Bertie lernte sein Handwerk als Finanzverwalter für Charlie, stellte diesem regelmäßig Blankoschecks für zweifelhafte Zahlungen aus. Als in den 90er Jahren 50.000 Pfund auf dem Bankkonto des damaligen Finanzministers Ahern eingingen, hatte er eine einfache Erklärung: Er hätte kein Bankkonto gehabt und das Bargeld im Lauf der Jahre zusammengespart.
Seine Amtsgeschäfte hatte Bertie zeitweise in einem Pub in seinem Wahlkreis geführt, und Teflon-Bertie heißt er, weil er trotz allen Fehlverhaltens bis heute ein freier Mann ist.
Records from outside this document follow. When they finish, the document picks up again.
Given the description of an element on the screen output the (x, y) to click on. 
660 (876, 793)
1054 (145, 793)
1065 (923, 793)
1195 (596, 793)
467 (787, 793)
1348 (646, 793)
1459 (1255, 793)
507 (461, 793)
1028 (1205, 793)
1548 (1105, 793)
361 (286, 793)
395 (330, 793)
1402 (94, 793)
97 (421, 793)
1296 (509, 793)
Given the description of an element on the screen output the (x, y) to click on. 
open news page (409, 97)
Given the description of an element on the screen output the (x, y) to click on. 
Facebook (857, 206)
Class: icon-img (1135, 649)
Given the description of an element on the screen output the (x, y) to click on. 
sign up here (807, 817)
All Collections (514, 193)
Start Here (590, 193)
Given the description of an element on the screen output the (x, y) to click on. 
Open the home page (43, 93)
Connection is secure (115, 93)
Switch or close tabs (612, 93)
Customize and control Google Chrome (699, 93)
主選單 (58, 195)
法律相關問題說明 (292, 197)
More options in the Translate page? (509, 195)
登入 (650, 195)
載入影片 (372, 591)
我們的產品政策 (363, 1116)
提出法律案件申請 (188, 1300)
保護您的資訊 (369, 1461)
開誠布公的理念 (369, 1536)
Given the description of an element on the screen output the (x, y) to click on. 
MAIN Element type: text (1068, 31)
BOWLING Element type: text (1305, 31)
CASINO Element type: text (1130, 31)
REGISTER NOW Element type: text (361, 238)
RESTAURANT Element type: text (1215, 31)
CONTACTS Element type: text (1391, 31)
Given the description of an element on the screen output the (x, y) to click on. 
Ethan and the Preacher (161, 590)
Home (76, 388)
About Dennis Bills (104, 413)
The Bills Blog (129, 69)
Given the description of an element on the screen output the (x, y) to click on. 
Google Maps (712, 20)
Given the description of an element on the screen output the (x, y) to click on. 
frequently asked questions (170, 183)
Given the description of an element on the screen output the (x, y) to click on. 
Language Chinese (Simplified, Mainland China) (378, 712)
Vielleicht schreibt uns Ralf mal ein „Best of Bertie“ . . .
Danke Ralf Sotschek für diese so amüsant und aufklärend geschriebene Realsatire ! Man assoziiert rechtschaffene Männer mit diesen irischen Schirmmützen, soviel Folklore ist europaweit schon verinnerlicht, daß dieses Requisit auf einen Fischer, Handwerker, Schafbauern ,Gärtner oder bescheidenen Pubbesucher schließen läßt. Offenbar weit gefehlt: Sotschek zeigt, daß die Schirmmütze Tarnung sein kann.
Und wir erfahren kurz und bündig von Missständen, Gier und einträglichen Nebenbeschäftigungen der irischen Parlamentarier.
Das schätze ich an Irland news besonders: sie bieten ein sympathisches und doch kritisches Bild der Republik. Sie zeigen die Potentiale aber eben auch die krassen Fehlentwicklungen. Das macht es spannend!
Landgut, Rennpferde, Seidenhemden, eine Insel mit Prunkhaus und ein Privathubschrauber: Reich an Materie, doch arm an Mitgefühl und Seele. Ist bekannt, ob Pferde oder der Privathubschrauber die letzte Reise im Seidenhemd übernahm? Armer Kerl.
Vielleicht doch verlosen, statt vererben? So hätte jeder die gleiche Chance auf ein politisches Amt und eine gewisse Zeit sich die Taschen vollzustopfen ;-)
Wenn jeder jeden bescheisst, können alle gut leben. Leider sind manche besser im Bescheissen als die anderen. Finde den Fehler!